IV: Rotary Position Embeddings (RoPE)
help explicitly encode relative position.
RoPe paper welcomes you: 5 Chinese scientists, English-name emails, and 1 Non-chinese scientist, the only one with a Chinese email. The legend does it for the love of the game.
SinCos Position Embeddings worked, but the model still needs to learn how to use/interpret the position embeddings through the weights. RoPE ensures that the $QK^T$ matrix natively contains token position information.
In RoPE, we rotate each 2d chunk instead of adding d-dim embedding representing relative difference frequencies
After projection to $Q$ and $K$, we inject RoPE by multiplying each length-2 chunk at position i of each embedding by a rotation matrix determined by:
$ R(mfi)=\begin{bmatrix}\cos(mfi)& \sin(mfi)\\ -\sin(mfi)&\cos(mfi)\end{bmatrix} $
where $f = 10000^{-2i/d}$ and $m$ is the token’s position in the sequence
This RoPE rotation matrix has the property $R(m)^⊤R(n)=R(n−m)$
So computing $QK^T$ yields a relative offset with respect to frequency $f$ and positions $m$ and $n$ explicitly as $(m - n) * f$
RoPE now explicitly gives relative offset in each position’s vector: it tells us relative positions between each token. So we explicily know red attends to apple if next to apple, or fruit if next to fruit.
But RoPE only works within the sequence length the model is trained on
Because the frequencies it trains on may be to small for a long sequence (can’t get relative positions in the 1000s if only trained on sequence lengths in the 100s)
Some tried to solve this using Position Interpolation by just naively extending each position encoding’s frequency by the new context length (positions become $m/s$ where s is new sequence length. In practice, this worked less well than YaRN (next). YaRN authors theorize this is because Position Interpolation ruins high-frequency (short-range) computation of relative token positions.
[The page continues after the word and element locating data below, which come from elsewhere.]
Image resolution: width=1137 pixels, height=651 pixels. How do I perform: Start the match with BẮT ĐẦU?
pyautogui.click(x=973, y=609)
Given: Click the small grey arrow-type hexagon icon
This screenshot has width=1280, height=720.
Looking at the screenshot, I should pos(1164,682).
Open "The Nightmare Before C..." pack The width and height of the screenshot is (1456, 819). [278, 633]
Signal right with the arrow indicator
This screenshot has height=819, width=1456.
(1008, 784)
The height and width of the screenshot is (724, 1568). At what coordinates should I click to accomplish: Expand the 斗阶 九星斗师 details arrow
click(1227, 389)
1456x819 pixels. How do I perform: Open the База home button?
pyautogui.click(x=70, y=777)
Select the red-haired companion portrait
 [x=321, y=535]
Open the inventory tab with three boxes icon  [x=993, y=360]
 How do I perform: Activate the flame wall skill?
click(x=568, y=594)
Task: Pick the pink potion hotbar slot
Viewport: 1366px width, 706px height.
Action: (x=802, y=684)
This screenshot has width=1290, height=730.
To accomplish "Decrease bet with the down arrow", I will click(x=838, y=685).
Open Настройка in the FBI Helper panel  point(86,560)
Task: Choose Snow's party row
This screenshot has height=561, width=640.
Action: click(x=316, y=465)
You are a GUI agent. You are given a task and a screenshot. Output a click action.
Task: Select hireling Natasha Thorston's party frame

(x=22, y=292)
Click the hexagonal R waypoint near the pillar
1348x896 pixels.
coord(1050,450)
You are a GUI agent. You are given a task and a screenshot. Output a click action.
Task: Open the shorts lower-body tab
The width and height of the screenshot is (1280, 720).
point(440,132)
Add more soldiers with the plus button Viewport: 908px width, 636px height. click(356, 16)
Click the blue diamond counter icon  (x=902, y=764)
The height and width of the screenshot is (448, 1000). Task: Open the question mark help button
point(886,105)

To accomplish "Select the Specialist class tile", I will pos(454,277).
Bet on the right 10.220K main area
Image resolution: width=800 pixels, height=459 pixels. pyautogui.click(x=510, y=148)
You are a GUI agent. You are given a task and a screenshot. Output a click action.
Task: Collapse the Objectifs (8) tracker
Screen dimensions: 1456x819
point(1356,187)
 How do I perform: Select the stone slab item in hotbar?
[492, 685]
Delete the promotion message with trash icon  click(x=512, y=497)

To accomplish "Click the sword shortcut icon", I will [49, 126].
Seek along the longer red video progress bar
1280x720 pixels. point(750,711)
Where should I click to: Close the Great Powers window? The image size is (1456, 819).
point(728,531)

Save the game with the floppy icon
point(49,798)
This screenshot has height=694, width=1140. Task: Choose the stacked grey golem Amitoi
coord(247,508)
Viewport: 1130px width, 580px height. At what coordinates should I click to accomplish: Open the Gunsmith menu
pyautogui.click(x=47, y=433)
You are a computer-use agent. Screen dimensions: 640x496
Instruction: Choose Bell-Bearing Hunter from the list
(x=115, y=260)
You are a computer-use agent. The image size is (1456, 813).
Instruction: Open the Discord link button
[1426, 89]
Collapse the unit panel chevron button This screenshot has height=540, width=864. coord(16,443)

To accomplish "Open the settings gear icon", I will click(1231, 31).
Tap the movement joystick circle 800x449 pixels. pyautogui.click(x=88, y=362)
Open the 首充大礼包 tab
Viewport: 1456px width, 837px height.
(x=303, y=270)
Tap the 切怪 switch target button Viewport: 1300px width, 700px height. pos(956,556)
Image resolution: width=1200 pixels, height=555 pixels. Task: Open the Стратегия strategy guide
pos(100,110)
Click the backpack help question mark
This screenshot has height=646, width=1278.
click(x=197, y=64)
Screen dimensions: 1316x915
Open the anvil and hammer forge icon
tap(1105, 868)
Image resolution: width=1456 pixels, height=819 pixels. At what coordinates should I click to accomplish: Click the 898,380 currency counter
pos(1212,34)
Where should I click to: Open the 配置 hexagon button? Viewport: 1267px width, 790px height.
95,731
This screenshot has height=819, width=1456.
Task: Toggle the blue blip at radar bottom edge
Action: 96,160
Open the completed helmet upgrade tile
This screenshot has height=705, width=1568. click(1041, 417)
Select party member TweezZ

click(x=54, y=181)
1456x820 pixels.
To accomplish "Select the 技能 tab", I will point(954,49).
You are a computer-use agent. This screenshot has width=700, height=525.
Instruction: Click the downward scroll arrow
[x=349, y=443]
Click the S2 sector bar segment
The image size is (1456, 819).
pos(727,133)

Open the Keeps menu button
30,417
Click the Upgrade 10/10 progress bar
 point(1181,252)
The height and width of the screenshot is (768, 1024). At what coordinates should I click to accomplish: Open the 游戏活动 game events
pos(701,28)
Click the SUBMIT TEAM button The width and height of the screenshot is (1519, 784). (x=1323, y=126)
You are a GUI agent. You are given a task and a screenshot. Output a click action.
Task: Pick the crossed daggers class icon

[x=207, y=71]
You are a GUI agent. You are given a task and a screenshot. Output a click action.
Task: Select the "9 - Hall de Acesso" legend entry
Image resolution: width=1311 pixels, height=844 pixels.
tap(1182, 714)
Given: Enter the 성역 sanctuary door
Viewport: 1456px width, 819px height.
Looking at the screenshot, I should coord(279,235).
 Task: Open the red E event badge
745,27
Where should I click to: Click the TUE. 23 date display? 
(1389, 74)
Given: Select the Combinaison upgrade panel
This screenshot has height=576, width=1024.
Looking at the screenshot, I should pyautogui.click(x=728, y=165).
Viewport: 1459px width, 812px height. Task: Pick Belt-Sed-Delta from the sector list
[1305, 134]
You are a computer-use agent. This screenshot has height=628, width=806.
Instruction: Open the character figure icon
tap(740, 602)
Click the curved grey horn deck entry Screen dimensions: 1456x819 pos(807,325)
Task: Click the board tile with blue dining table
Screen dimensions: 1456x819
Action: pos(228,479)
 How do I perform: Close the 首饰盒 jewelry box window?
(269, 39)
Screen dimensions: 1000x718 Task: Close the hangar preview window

V: Yet another RoPE ExteNsion (YaRN)
reportedly requires 10x less tokens and 2.5x less compute to generalize to the same sequence lengths compared to RoPE.
Discovered using Neural Tangent Kernels, neural nets struggle to learn high-frequency functions unless explicitly encoded in input embeddings
So in NTK-aware encoding, short-range dimensions of RoPE remain the same, and long-range dims are stretched. But as autoregressive inference happens, sequence length s changes so the encodings of new tokens are under-compressed. And the medium-range dims are often practically stretched too widely.
YaRN adds to this using:
1. “NTK-by-parts” interpolation
Low frequencies are scaled more, medium frequencies are in between, and high frequencies are scaled not at all.
The new Yarn frequency is $ f = \begin{cases} f_i \quad i \leq i_{low}\\ \alpha * f_i i \geq i_{high}\\ \text{smooth interpolation} \text{otherwise} \end{cases} $
where $\alpha < 1$
2. Attention scaling
they found scaling by temperature $t$ helped training, explained by assisting long contexts. Attention now becomes $ \frac{\text{softmax}(q^T_m k^n)}{t \sqrt{|D|})} $
3. Dynamic scaling
always use s as current length instead of start length for stretching. This means pre-RoPE vectors must be stored in the KVCache since RoPE now depends on current context length (so this is trading off memory for accuracy
Learnings
Include priors up to a point. In relative position encodings, a strong prior works because we know exactly what is useful relative positions in the qk^T matrix. The model can technically learn everything on its own though.
heuristics like let the model learn everything dont encode anything and just make it universal or put as many priors in as possible (no one says that) are wrong, the balance is so complex that it ends up being experimental (and always justified after the fact)
Mr pessimist
The YaRN paper taught me that if your method isn't that novel, just string together multiple experimental adjustments into a “method”.
Also add good in-depth explanations of methods you built on.
Mr optimist
Experimental results are ultimately what matter.
Getting good experimental results is about generating good ideas, speed of execution, and perseverance.
Then after the fact, identify what actually made the biggest difference via ablations.